Less sophisticated but comprehensive, apparently up to date, and functioning when accessed by the Source are the web sites of Aruba at www.interknowledge.com/aruba, St. Lucia at www.stlucia.org, Trinidad and Tobago at www.visittnt.com, Barbados at www.barbados.org, and the Bahamas at www.bahamas.com.
Web links the way to boost bookings
While resorts in the territory that are a part of chains are marketed mainly through their parent operations, the independently owned and operated hotels, most of them "small" (defined in the industry as having fewer than 50 rooms), can be greatly affected by V.I. government advertising and could benefit tremendously from links to their own web sites.
Sam Boynes, owner of of the small, historic L'Hotel Boynes property on St. Thomas, says he gets 40 percent of his business from his web site. Without such sites, "the small hoteliers would all be bankrupt now, since we are receiving no support from the government tourism office," he said.
Boynes was a hotel manager in Chicago before he moved to St. Thomas and worked at Frenchman's Reef Beach Resort for many years before acquiring the hotel on Blackbeard's Hill that now bears his family name. He said he has known and respected Jackson for many years but feels that the commissioner needs to recognize that times have changed for Virgin Islands tourism, and not only in terms of technology.

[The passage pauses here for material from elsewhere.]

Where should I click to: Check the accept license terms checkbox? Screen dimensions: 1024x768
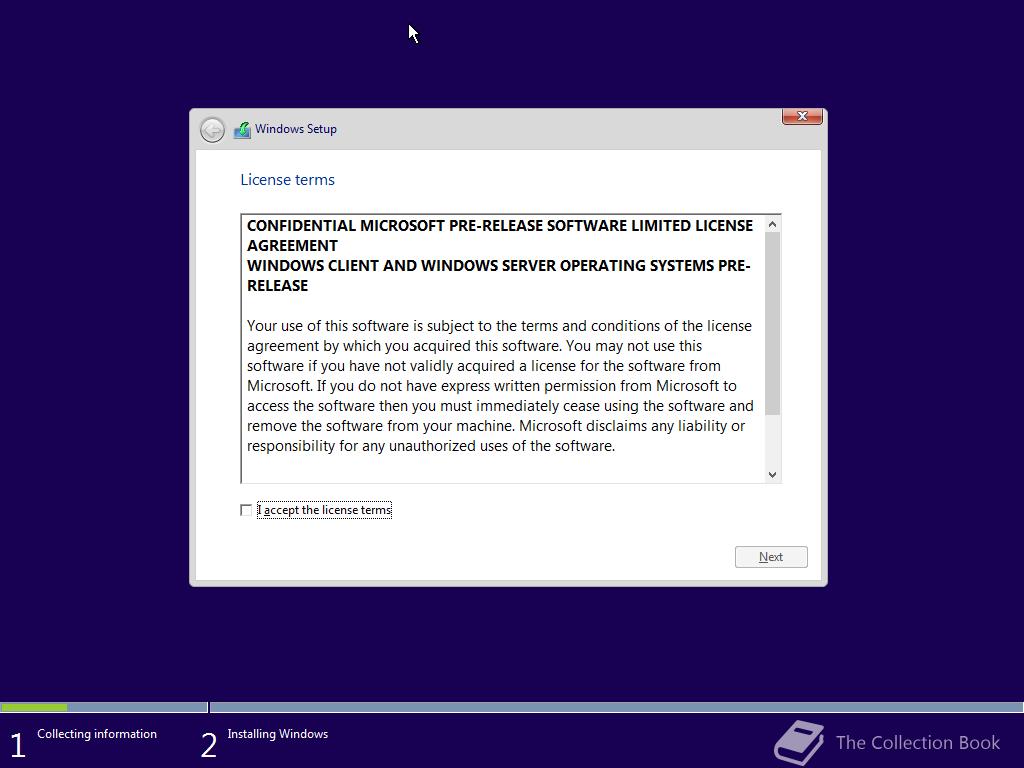[x=246, y=510]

"Years ago people came to us," Boynes said. "Now, we have to go looking for them – and meet them on their terms, which for most travelers today is the Internet."
Smith backed that up, saying, "The tech world is evolving so fast that Jackson has to be able to hand over the reins to people who really know their stuff and not base the future on his previous experience."
Todd Hunter, catering manager at St. John's Westin Resort, gave a concrete example of the influence of the Internet as a marketing tool: Known among the Westin staff as "the director of romance," he came aboard three years ago with responsibility, among other things, for marketing the property as a wedding and honeymoon destination. The year before he arrived, there were six weddings at the hotel; in the last year, he said, there have been more than 100. He attributed a lot of that growth to the Westin's web presence.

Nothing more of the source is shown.